Only lines with the string "arrow" matter here; gather them from the material below.
[[ Source information open ]]
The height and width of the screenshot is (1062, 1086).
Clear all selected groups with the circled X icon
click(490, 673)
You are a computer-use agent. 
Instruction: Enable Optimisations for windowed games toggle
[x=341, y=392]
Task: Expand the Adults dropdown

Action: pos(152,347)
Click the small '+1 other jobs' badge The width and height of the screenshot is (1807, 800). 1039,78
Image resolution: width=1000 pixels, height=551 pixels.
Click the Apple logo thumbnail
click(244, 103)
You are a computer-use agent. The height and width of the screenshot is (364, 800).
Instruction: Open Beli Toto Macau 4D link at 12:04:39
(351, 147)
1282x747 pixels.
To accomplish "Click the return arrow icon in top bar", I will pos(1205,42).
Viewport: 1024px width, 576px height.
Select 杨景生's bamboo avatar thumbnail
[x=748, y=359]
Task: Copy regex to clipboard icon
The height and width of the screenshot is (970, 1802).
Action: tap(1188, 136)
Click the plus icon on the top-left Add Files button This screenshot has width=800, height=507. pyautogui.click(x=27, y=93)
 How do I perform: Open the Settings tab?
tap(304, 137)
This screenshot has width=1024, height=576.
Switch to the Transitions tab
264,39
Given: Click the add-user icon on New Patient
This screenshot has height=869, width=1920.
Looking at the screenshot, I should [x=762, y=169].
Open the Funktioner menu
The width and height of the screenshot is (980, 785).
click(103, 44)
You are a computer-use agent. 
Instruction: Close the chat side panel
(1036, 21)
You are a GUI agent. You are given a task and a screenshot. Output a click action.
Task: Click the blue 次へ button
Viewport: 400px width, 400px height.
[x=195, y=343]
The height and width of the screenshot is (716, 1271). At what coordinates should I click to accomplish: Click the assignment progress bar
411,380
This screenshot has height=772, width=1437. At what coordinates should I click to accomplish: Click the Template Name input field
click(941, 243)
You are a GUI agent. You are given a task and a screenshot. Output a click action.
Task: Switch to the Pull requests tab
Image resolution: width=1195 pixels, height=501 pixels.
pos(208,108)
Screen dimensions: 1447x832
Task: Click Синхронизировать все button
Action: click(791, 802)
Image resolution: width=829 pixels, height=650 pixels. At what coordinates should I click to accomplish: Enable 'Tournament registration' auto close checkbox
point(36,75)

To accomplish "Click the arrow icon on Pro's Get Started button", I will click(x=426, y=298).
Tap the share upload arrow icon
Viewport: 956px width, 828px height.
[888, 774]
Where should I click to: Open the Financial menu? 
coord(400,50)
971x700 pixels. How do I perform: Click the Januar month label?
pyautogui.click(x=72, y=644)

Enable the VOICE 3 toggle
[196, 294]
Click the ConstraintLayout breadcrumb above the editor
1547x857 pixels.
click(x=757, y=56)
[[ Source information closed ]]
— Answer below —
To accomplish "Click the return arrow icon in top bar", I will pos(1205,42).
To accomplish "Click the arrow icon on Pro's Get Started button", I will click(x=426, y=298).
Tap the share upload arrow icon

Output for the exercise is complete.